Der einzeln zur Einkommensteuer veranlagte Kläger war im Streitjahr 2016 nichtselbständig als Steuerberater tätig. Er ist 1974 geboren, leistete und leistet anstatt von Zahlungen in die gesetzliche Rentenversicherung Zahlungen an das Versorgungswerk der Steuerberater Nordrhein-Westfalen und wird nach derzeitigem Rechtsstand mit 67 Jahren im Jahre 2041 die Regelaltersgrenze erreichen und Renteneinkünfte erzielen.

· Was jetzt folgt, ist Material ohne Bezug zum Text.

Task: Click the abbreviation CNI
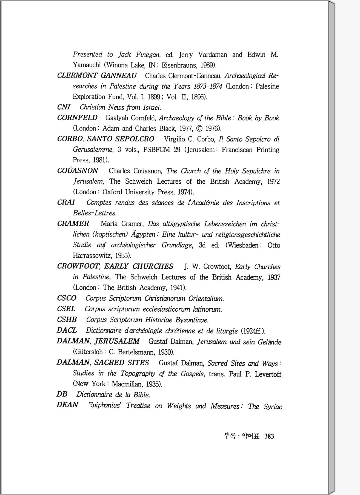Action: [64, 107]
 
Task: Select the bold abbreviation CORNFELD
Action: [77, 118]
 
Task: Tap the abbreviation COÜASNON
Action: [78, 171]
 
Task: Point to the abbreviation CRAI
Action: [66, 203]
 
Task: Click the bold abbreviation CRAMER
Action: [73, 224]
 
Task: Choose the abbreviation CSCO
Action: [67, 298]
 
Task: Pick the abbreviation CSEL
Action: [66, 309]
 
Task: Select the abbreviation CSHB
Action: [67, 320]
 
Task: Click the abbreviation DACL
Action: [67, 331]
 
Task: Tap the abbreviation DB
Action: [62, 394]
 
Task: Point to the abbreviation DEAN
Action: [67, 405]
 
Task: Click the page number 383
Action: [269, 436]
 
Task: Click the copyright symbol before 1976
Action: [200, 129]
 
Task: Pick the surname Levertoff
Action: [268, 374]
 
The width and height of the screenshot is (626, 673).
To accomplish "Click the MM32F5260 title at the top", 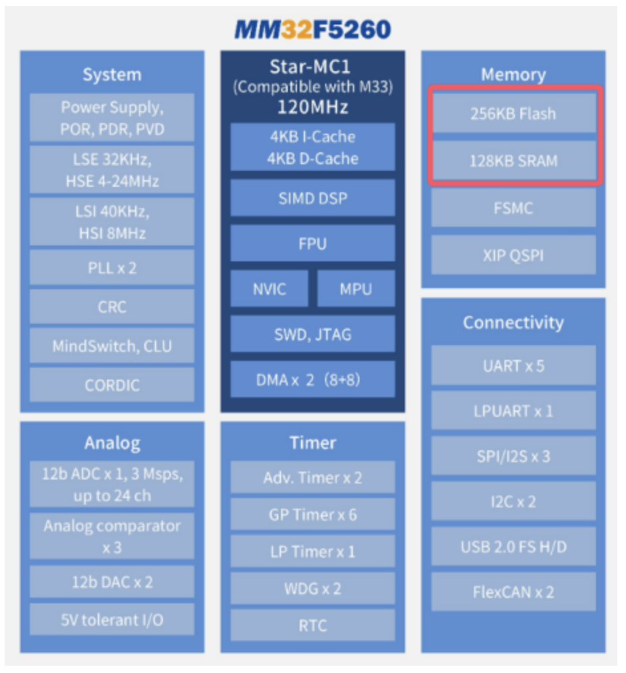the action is (x=312, y=29).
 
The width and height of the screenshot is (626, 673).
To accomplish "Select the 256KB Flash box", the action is (x=513, y=113).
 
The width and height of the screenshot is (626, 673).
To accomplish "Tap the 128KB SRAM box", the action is (x=513, y=160).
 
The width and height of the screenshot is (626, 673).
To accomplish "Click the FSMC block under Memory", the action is (x=513, y=207).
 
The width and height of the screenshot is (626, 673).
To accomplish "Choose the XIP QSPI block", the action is (x=513, y=255).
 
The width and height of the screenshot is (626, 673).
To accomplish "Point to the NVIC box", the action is (x=269, y=289).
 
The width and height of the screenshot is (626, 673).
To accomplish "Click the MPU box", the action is (x=356, y=289).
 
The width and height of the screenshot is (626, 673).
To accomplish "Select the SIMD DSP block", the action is (x=312, y=198).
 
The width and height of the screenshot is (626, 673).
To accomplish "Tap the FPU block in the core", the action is (x=312, y=243).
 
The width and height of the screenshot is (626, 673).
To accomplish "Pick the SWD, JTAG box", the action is (x=312, y=334).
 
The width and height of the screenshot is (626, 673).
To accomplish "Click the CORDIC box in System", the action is (x=112, y=385).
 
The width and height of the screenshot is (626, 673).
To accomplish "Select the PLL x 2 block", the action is (x=112, y=267).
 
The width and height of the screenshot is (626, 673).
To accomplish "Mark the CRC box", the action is (x=112, y=307).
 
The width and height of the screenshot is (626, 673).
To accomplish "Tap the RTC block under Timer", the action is (x=312, y=625).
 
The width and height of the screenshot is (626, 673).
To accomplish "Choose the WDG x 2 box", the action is (x=312, y=589).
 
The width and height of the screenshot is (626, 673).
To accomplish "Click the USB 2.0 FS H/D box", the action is (x=513, y=547).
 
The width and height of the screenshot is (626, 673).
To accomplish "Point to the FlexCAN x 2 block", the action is (x=513, y=592).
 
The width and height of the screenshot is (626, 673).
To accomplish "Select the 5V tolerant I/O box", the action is (x=112, y=620).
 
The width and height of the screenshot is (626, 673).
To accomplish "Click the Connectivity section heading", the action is (x=513, y=323).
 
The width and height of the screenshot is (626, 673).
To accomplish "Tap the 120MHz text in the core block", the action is (x=312, y=106).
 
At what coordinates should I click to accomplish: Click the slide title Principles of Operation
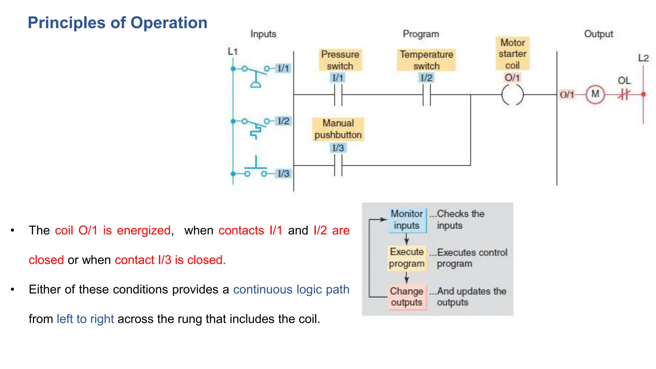pyautogui.click(x=118, y=23)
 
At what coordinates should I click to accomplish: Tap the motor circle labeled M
pyautogui.click(x=595, y=94)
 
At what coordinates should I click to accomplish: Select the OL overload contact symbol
pyautogui.click(x=624, y=94)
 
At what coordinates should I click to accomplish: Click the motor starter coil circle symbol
pyautogui.click(x=512, y=95)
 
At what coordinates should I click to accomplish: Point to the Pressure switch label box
pyautogui.click(x=340, y=60)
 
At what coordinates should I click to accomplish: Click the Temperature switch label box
pyautogui.click(x=426, y=60)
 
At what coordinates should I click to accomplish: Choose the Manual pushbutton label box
pyautogui.click(x=338, y=129)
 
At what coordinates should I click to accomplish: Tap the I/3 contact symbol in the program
pyautogui.click(x=338, y=166)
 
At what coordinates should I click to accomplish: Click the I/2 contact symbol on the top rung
pyautogui.click(x=426, y=95)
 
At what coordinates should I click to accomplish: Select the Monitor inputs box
pyautogui.click(x=406, y=220)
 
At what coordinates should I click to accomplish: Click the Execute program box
pyautogui.click(x=406, y=258)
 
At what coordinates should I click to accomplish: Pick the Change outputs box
pyautogui.click(x=406, y=297)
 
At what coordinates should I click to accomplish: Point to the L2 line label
pyautogui.click(x=643, y=58)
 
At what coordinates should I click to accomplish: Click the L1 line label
pyautogui.click(x=233, y=51)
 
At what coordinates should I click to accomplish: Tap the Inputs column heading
pyautogui.click(x=263, y=34)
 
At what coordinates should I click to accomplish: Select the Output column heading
pyautogui.click(x=598, y=34)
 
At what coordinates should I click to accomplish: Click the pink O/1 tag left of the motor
pyautogui.click(x=567, y=94)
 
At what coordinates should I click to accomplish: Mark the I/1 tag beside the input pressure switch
pyautogui.click(x=283, y=68)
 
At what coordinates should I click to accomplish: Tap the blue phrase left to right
pyautogui.click(x=85, y=319)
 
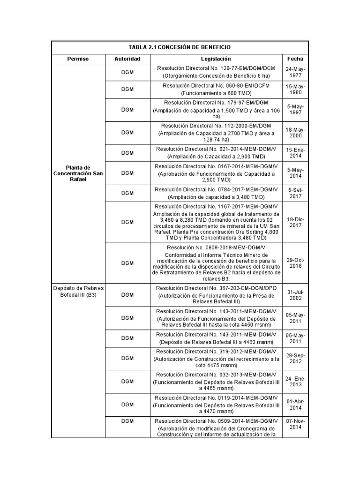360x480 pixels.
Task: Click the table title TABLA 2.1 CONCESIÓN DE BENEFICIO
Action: (180, 48)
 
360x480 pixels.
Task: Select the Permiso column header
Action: (78, 59)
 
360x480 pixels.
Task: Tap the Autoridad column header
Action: (127, 59)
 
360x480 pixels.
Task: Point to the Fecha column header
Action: (295, 59)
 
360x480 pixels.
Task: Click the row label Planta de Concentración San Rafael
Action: (78, 174)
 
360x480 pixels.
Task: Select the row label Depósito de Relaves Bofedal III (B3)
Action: (78, 292)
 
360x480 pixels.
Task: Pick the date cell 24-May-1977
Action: (295, 72)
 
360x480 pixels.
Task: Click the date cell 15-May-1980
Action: (295, 90)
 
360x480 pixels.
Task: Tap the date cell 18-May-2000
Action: (295, 133)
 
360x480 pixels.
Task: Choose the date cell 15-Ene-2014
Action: (295, 153)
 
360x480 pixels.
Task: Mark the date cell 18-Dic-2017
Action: (295, 222)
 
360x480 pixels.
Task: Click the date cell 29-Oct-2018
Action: (295, 262)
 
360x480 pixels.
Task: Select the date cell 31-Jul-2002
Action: (295, 295)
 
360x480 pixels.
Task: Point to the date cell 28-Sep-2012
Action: (295, 358)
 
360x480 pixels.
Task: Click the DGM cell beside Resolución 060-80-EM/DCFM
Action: (127, 90)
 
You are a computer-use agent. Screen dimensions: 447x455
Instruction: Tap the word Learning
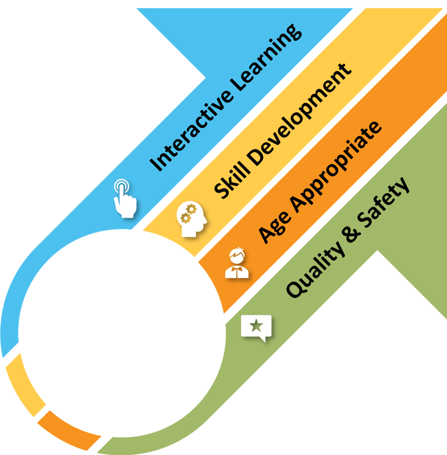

Im … 2015 (d.h. im Vorjahr zum Streitjahr) trennten sich der Kläger und seine Ehefrau. Die Ehe war im Streitjahr noch nicht geschieden. Mit notarieller Scheidungsfolgevereinbarung vom … vor dem Notar G in L (UR …; siehe Bl. 44 ff. der Gerichtsakte) vereinbarten der Kläger und seine Ehefrau, neben weiteren vermögensrechtlichen und sonstigen Fragen unter B.I.3. der Vereinbarung, dass die Ehefrau (laut Vertrag beamtenrechtliche Versorgungsansprüche) gegen den Kläger (laut Vertrag Versorgungsansprüche gegenüber dem Versorgungswerk der Steuerberater) einen Anspruch auf hälftigen Ausgleich des Versorgungswerk-Pensionsanspruches i.H.v. 77.720,37 € hat. Der Vertrag regelt hierzu:
„Wir schließen den Versorgungsausgleich für den Fall der Scheidung unserer Ehe bezüglich sämtlicher Anwartschaften, Anrechte und Ansprüche gegenseitig in vollem Umfang aus. Eine Abänderung dieser Vereinbarung wird ausgeschlossen. Zur Kompensation für den Verzicht auf die Durchführung des Versorgungsausgleichs vereinbaren wir, dass ein Betrag in Höhe der Differenz der Barwerte der Versorgungsansprüche auf den Ausgleichsanspruch gemäß vorstehender Ziffer 2. c) angerechnet wird. …”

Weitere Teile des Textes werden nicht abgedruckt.